- **Tasks to carry out**
(1) Decide whether each statement below agrees with the text on database normalization and indexing. Answer yes or no for each and quote the words of the text that settle it.
(a) B-tree is the default index type in PostgreSQL.
(b) BCNF violations are common in practice.
(c) The composite index on orders(user_id, status) is used efficiently for a query filtering only on status.
(2) Transcribe, word for word, the stretch of the text on database normalization and indexing from "BCNF is a stricter" through "AND status = ?".

Third Normal Form (3NF)

A table is in 3NF if it is in 2NF and every non-key column depends directly on the primary key — not on another non-key column (no transitive dependencies).

-- Violates 3NF: zip_code determines city and state (transitive dependency)
CREATE TABLE employees (
  id        SERIAL PRIMARY KEY,
  name      TEXT,
  zip_code  CHAR(5),
  city      TEXT,    -- ← depends on zip_code, not id
  state     CHAR(2)  -- ← depends on zip_code, not id
);

-- 3NF compliant
CREATE TABLE zip_codes (zip CHAR(5) PRIMARY KEY, city TEXT, state CHAR(2));
CREATE TABLE employees (
  id        SERIAL PRIMARY KEY,
  name      TEXT,
  zip_code  CHAR(5) REFERENCES zip_codes(zip)
);

Boyce-Codd Normal Form (BCNF)

BCNF is a stricter version of 3NF. A table is in BCNF if for every functional dependency X → Y, X is a superkey. BCNF violations are rare in practice but occur when a table has overlapping candidate keys. In most production systems, 3NF is sufficient — over-normalization creates too many JOINs.

Indexing Strategies

B-Tree Indexes (the Default)

PostgreSQL's default index type. A B-tree is a self-balancing tree that supports equality (=), range (<, >, BETWEEN), and prefix matching (LIKE 'prefix%'). Use for most columns used in WHERE clauses, JOIN conditions, and ORDER BY.

-- Single column index
CREATE INDEX idx_users_email ON users(email);

-- Composite index — order matters! Most selective column first
CREATE INDEX idx_orders_user_status ON orders(user_id, status);
-- This index is used for: WHERE user_id = ? AND status = ?
--   and also for:         WHERE user_id = ?
-- NOT used efficiently for: WHERE status = ? (missing leading column)

Partial Indexes

Index only the rows that match a condition. Dramatically smaller and faster when most rows would never be queried:

-- Only index active users — inactive users are never searched in the app
CREATE INDEX idx_users_email_active ON users(email) WHERE is_active = true;

-- Index only unprocessed jobs — the queue is always queried with status = 'pending'
CREATE INDEX idx_jobs_pending ON jobs(created_at) WHERE status = 'pending';

Covering Indexes

A covering index includes all columns a query needs, so PostgreSQL can satisfy the query from the index alone without reading the heap (the actual table rows). This is called an "index-only scan" and is significantly faster for read-heavy queries:

-- Query: SELECT email, name FROM users WHERE email = ?

Entries from a dataset
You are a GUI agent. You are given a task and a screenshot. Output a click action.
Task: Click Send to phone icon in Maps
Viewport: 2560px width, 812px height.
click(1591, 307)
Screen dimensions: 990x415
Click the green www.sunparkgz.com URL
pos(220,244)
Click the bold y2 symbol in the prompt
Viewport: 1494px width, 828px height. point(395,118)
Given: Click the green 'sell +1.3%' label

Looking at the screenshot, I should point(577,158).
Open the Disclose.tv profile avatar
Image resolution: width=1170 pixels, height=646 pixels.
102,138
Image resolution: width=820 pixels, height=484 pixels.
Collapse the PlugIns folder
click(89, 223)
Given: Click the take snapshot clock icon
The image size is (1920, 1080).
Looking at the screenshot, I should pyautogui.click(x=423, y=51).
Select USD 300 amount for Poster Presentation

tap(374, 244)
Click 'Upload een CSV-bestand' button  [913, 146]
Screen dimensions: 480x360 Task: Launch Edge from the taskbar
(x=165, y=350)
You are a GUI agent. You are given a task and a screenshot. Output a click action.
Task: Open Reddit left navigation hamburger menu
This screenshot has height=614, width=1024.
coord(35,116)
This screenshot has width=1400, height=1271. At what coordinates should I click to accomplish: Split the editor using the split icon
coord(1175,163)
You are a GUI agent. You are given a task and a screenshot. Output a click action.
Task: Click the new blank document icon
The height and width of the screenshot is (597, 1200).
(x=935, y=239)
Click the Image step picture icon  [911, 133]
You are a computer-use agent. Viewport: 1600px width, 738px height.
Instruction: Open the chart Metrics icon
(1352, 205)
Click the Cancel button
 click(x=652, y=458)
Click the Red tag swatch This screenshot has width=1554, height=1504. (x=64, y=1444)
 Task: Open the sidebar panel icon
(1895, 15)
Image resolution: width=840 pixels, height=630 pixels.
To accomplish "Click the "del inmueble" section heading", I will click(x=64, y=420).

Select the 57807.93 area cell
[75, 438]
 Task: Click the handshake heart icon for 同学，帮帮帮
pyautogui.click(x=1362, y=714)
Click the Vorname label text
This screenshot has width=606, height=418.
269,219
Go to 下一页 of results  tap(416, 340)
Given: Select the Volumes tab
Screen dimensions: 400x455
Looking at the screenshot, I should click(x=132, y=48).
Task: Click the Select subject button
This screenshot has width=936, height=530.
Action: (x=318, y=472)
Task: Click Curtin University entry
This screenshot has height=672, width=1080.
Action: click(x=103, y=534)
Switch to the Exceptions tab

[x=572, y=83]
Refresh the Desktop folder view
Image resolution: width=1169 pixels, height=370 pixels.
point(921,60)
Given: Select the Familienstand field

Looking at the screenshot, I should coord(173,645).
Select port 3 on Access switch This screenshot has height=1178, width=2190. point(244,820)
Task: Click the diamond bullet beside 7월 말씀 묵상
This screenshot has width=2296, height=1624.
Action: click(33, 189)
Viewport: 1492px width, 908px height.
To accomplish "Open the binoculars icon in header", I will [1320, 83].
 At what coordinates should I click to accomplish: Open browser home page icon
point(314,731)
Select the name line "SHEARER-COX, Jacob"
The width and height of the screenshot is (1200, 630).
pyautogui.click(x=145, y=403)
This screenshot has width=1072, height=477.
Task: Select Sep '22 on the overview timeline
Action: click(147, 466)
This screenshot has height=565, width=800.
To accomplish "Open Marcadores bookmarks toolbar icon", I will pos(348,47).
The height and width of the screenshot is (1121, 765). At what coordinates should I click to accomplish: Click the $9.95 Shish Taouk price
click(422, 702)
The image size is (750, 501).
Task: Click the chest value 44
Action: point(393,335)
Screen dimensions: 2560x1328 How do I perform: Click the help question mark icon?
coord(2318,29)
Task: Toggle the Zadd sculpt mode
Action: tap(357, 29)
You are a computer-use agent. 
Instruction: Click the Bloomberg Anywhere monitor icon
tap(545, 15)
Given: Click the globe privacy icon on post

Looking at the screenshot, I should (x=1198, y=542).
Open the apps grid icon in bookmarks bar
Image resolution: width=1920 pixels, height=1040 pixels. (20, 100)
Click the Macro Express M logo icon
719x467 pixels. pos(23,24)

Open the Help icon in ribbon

- **Answers in order**
(1)
(a) Yes: "PostgreSQL's default index type."
(b) No: "BCNF violations are rare in practice but occur when a table has overlapping candidate keys."
(c) No: "NOT used efficiently for: WHERE status = ? (missing leading column)"

(2)
BCNF is a stricter version of 3NF. A table is in BCNF if for every functional dependency X → Y, X is a superkey. BCNF violations are rare in practice but occur when a table has overlapping candidate keys. In most production systems, 3NF is sufficient — over-normalization creates too many JOINs.

Indexing Strategies

B-Tree Indexes (the Default)

PostgreSQL's default index type. A B-tree is a self-balancing tree that supports equality (=), range (<, >, BETWEEN), and prefix matching (LIKE 'prefix%'). Use for most columns used in WHERE clauses, JOIN conditions, and ORDER BY.

-- Single column index
CREATE INDEX idx_users_email ON users(email);

-- Composite index — order matters! Most selective column first
CREATE INDEX idx_orders_user_status ON orders(user_id, status);
-- This index is used for: WHERE user_id = ? AND status = ?